Alex Jones' lawyer just had his license suspended for releasing Sandy Hook records. His Proud Boy client's sedition trial opens next week.

Alex Jones' lawyer just had his license suspended for releasing Sandy Hook records. His Proud Boy client's sedition trial opens next week.
Judge Barbara Bellis addresses attorney Norm Pattis in Connecticut Superior Court on September 23, 2022.Christian Abraham/Hearst Connecticut Media via AP, Pool
  • Norm Pattis, a lawyer in the Proud Boys sedition trial, had his license suspended for six months.
  • Pattis accidentally forwarded records related to Alex Jones' financials to opposing counsel.

Norm Pattis, the lawyer who represented Alex Jones during his defamation trial in Connecticut over the summer, had his license to practice law suspended by a judge for six months for accidentally releasing cellphone and medical records related to Sandy Hook.

Pattis remains on the legal team for Joseph Biggs, one of five Proud Boys now on trial in federal court in Washington, DC, over claims of seditious conspiracy, according to two sources with knowledge of his circumstances but who weren't allowed to be quoted by name.

But at least as of now, he will be able to serve only as Biggs' paralegal, meaning he'd be unable to directly address the judge, jurors, or witnesses during the trial, the sources said.

Pattis is expected to ask the trial judge on Monday to be allowed to take a larger role representing his client, one of the sources said. Jury selection in the high-profile case is expected to conclude Monday, with opening statements set for Tuesday.

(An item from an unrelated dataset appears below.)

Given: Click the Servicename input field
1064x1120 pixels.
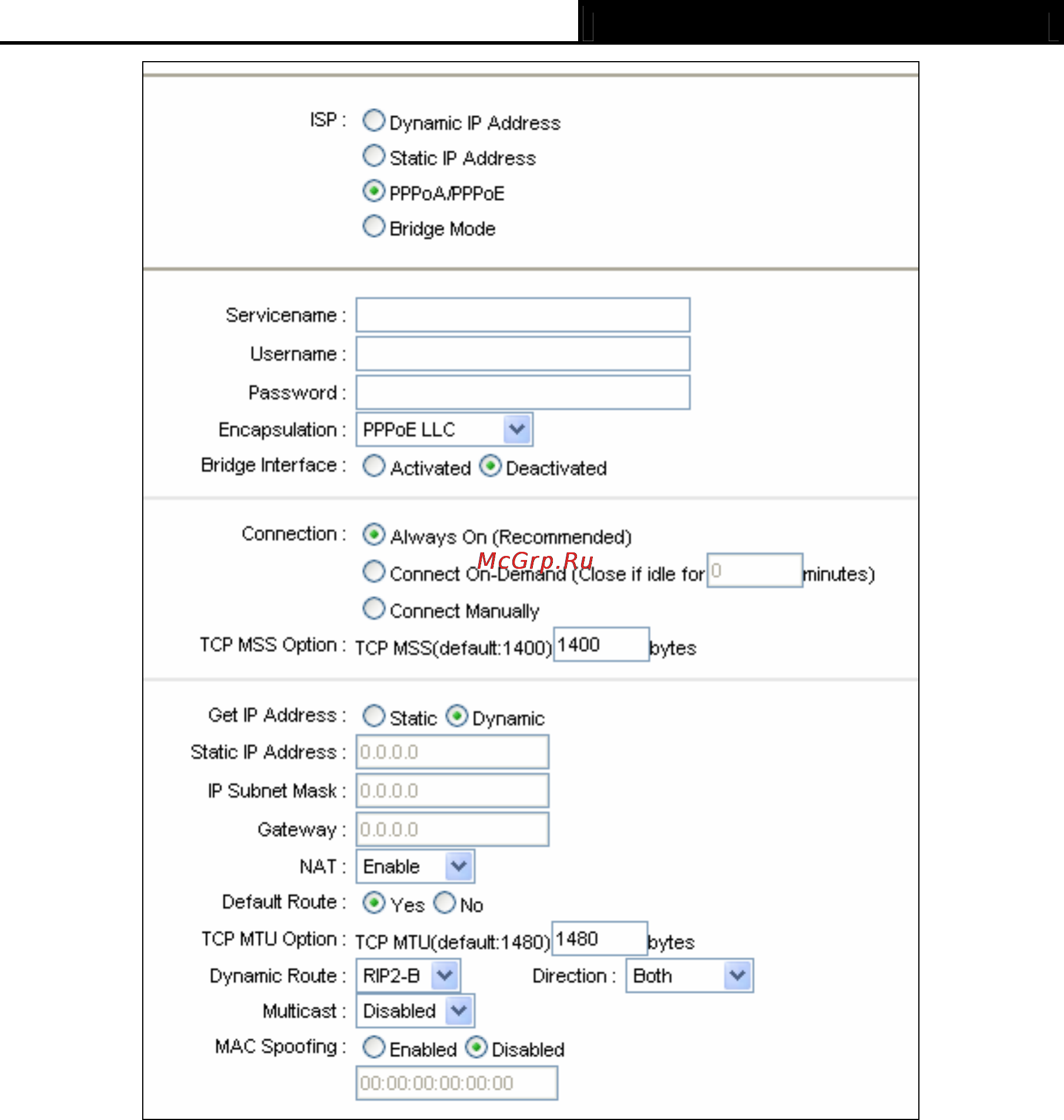Looking at the screenshot, I should coord(523,315).
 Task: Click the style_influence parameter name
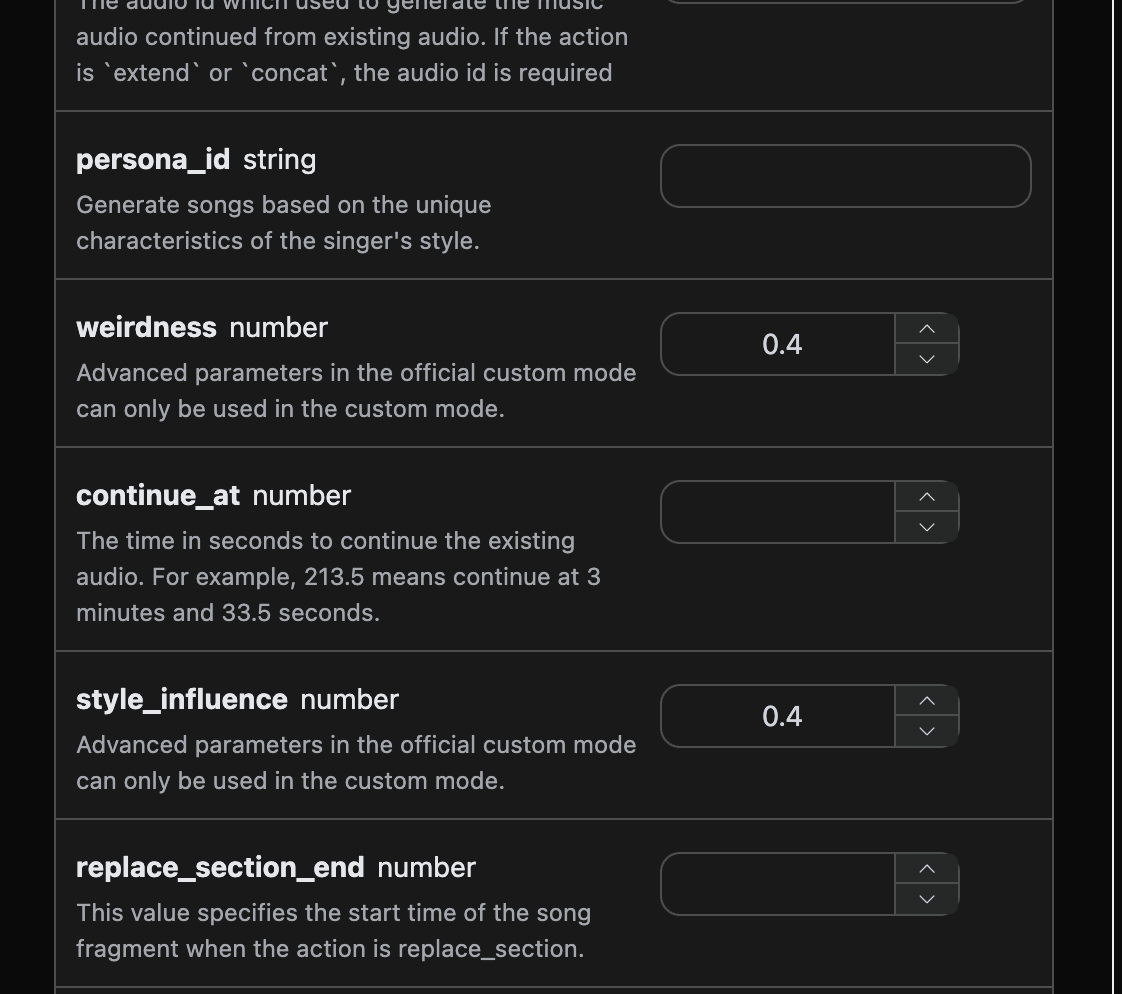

In August, Pattis accidentally sent a digital file that contained Jones' cellphone contents and some medical records of Sandy Hook parents to the opposing counsel. The parents had successfully sued the far-right conspiracy theorist for defamation and were in the middle of a trial seeking damages.


"We cannot expect our system of justice or our attorneys to be perfect but we can expect fundamental fairness and decency," Judge Barbara Bellis, who sat on the Connecticut trial, wrote in her order suspending Pattis' license. "There was no fairness or decency in the treatment of the plaintiffs' most sensitive and personal information, and no excuse for the respondent's misconduct."

Pattis had argued the dissemination of information was an accident, but Bellis rejected his claim, noting that the attorney has been a member of the state bar for 30 years.

"Simply put, given his experience, there is no acceptable excuse for his misconduct," she wrote.

Biggs is being tried along with Henry "Enrique" Tarrio, the former national chairman of the Proud Boys, a far-right group.

As of Friday morning, Pattis' legal license was listed as "active" in Washington, DC, federal court.


The lawyer took to Twitter early Friday morning posting vague references to Thursday's suspension.

"Edited my profile this morning," he wrote. "Deleted lawyer."

Later, he posted more, responding to tweets from his followers asking whether it would affect the Washington trial.

"We will select the Proud Boys jury on Monday," he later wrote.

Correction: January 9, 2023 — An earlier version of this story named a defendant incorrectly. It is Joseph Biggs, not Jason Biggs.